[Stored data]
# # # # #

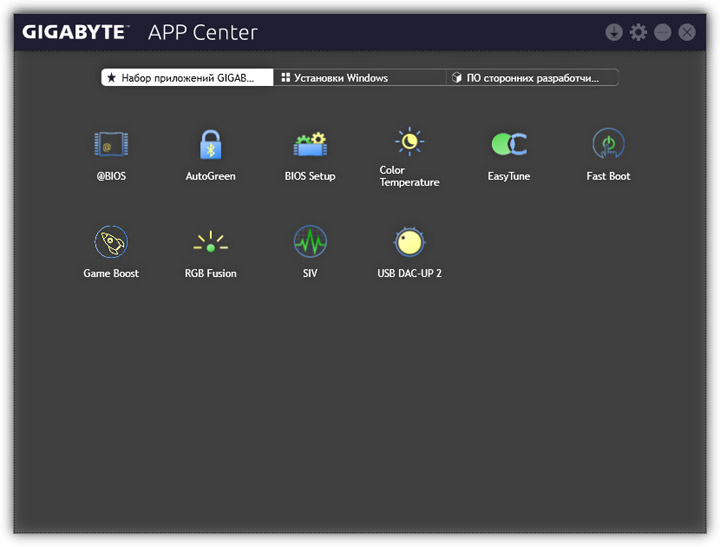Minimize the APP Center window
The image size is (720, 547).
[x=662, y=33]
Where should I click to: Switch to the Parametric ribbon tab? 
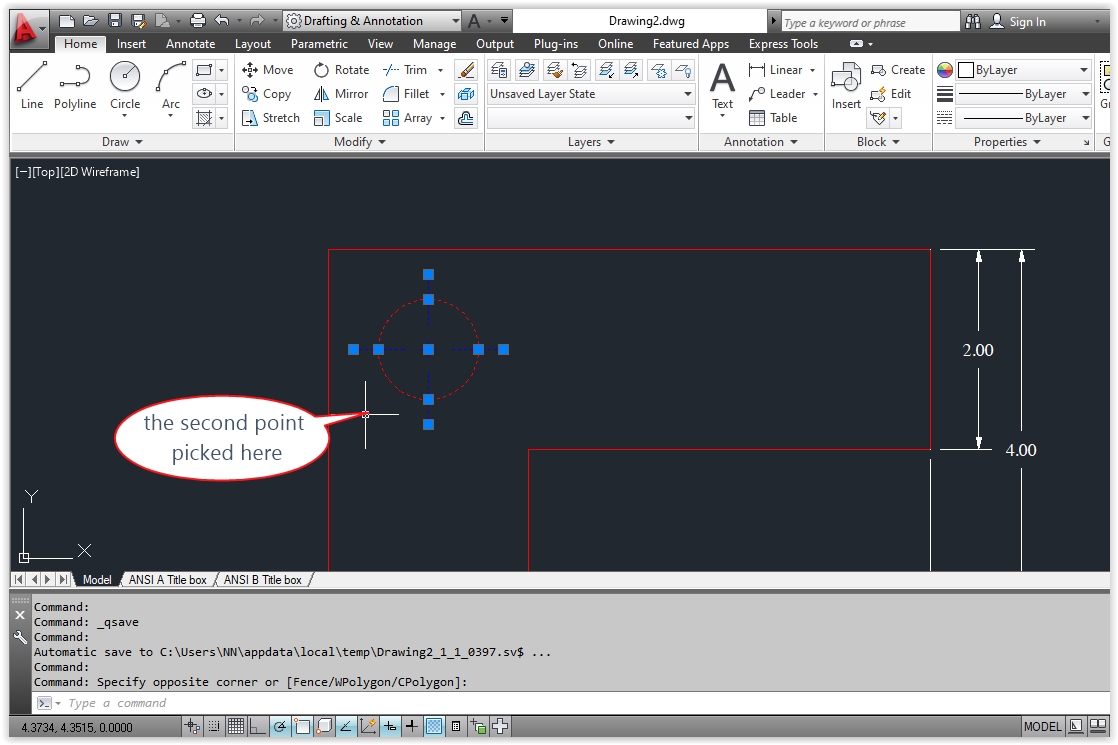point(319,43)
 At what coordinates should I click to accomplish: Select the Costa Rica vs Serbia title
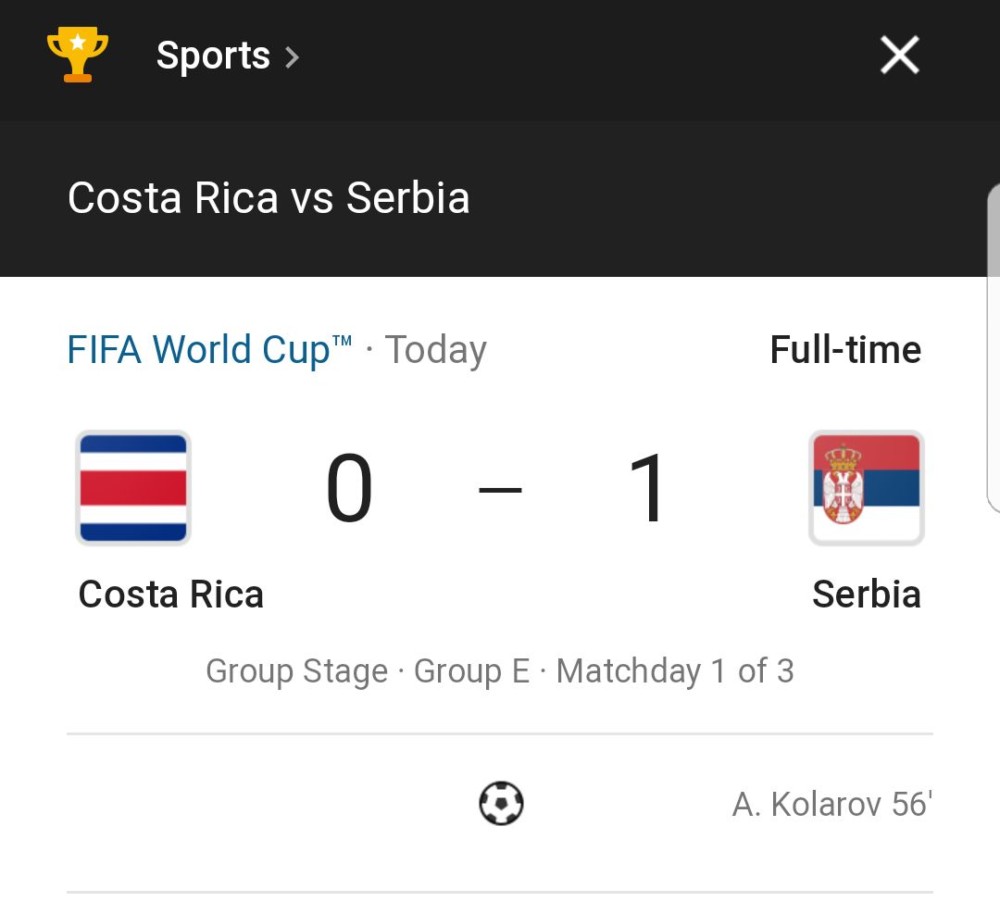(x=268, y=198)
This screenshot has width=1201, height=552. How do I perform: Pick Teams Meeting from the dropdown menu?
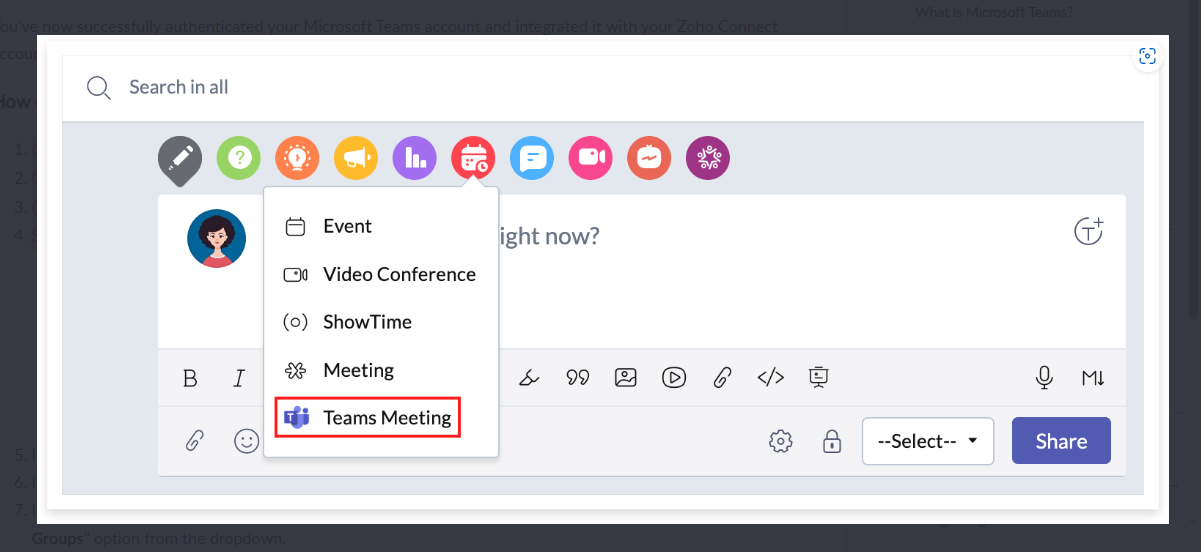click(x=368, y=418)
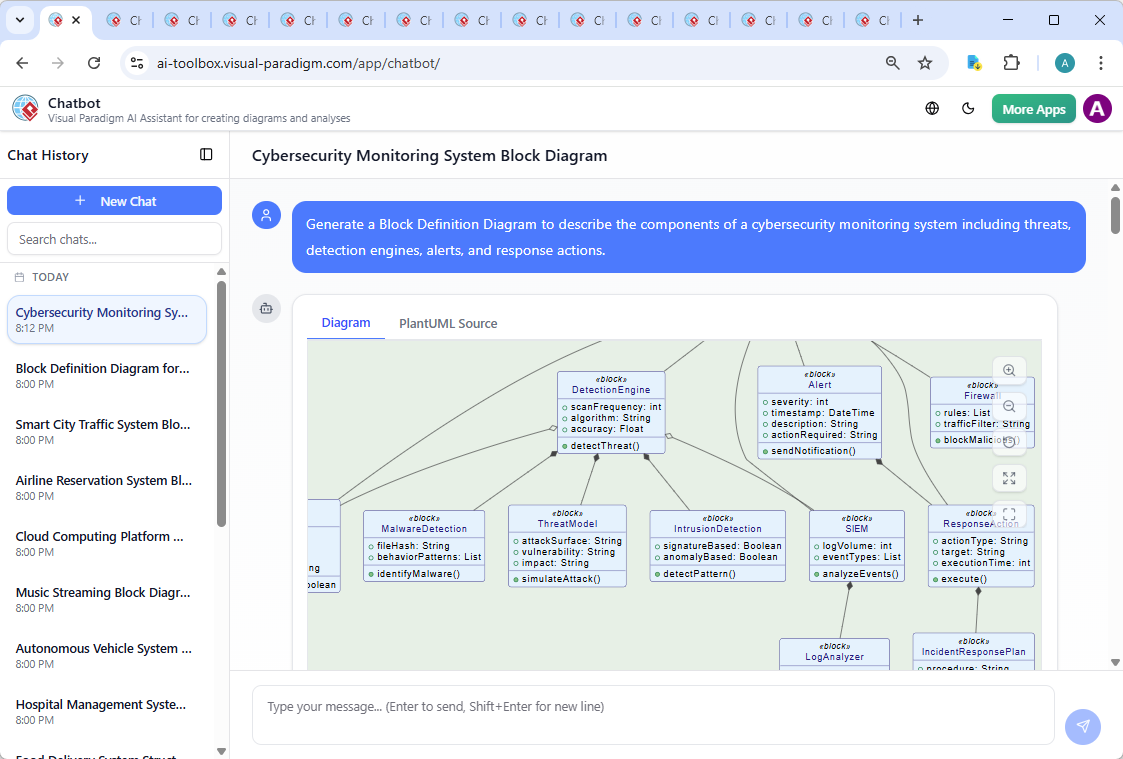Image resolution: width=1123 pixels, height=759 pixels.
Task: Open the account menu via purple A avatar
Action: pos(1097,108)
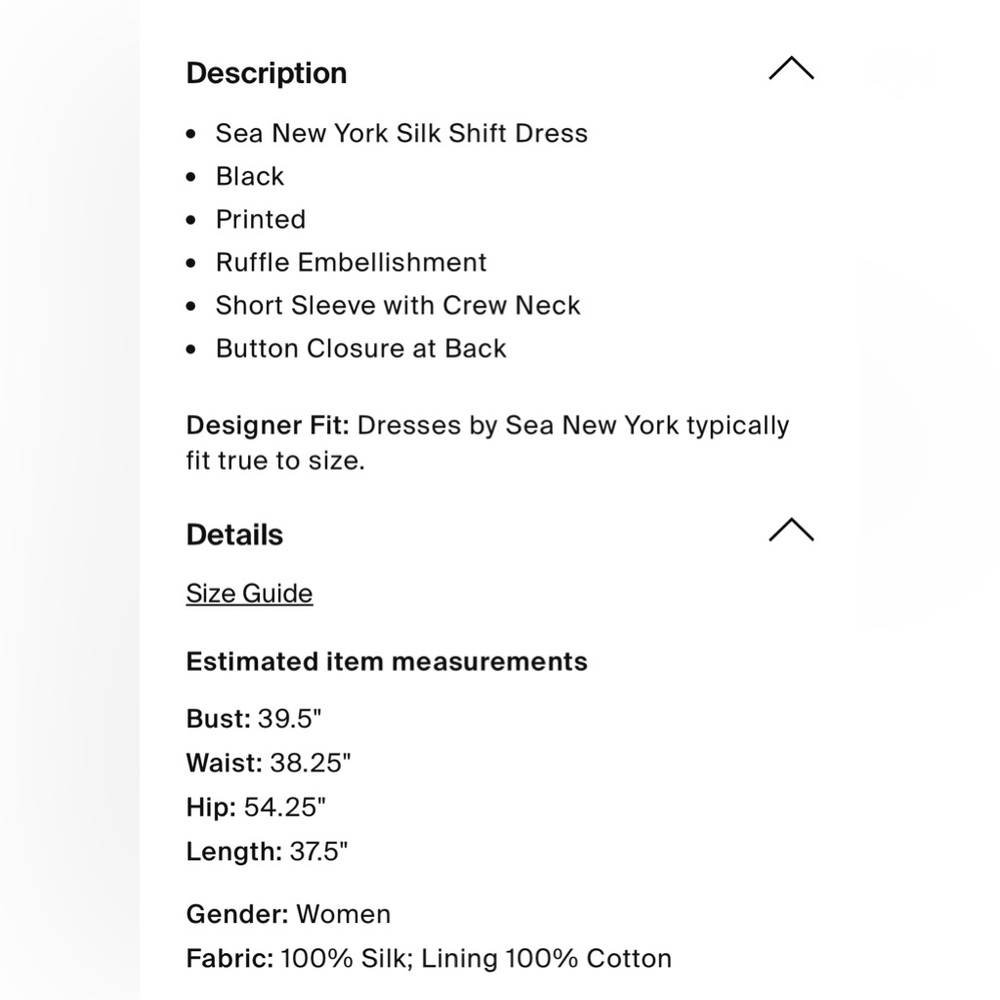Select the Gender: Women line
The height and width of the screenshot is (1000, 1000).
tap(288, 915)
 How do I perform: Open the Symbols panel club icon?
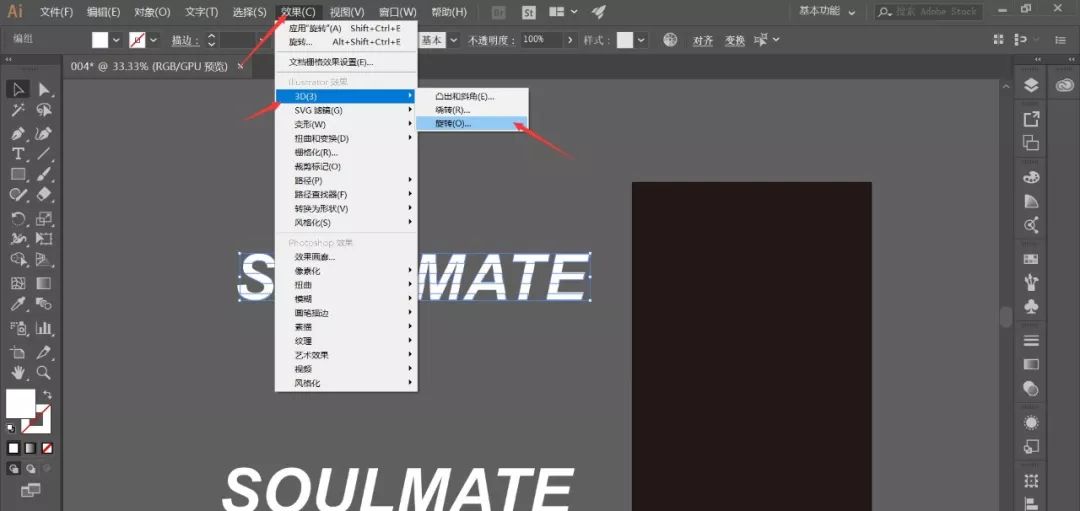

# # # # #

__YOUR INSTRUCTIONS__
Leaving the pictures aside, copy exactly and only the lines from the one holding "Where should I" through the final line of the data, both ends kept.

__RESPONSE TO THIS TASK__
Where should I click to: Switch to the Parametric ribbon tab? 
point(319,43)
 At what coordinates should I click to accomplish: Select the Costa Rica vs Serbia title
(x=268, y=198)
This screenshot has width=1201, height=552. How do I perform: Pick Teams Meeting from the dropdown menu?
click(x=368, y=418)
Image resolution: width=1123 pixels, height=759 pixels.
Task: Open the account menu via purple A avatar
Action: pos(1097,108)
Select the Gender: Women line
The height and width of the screenshot is (1000, 1000).
tap(288, 915)
 How do I perform: Open the Symbols panel club icon?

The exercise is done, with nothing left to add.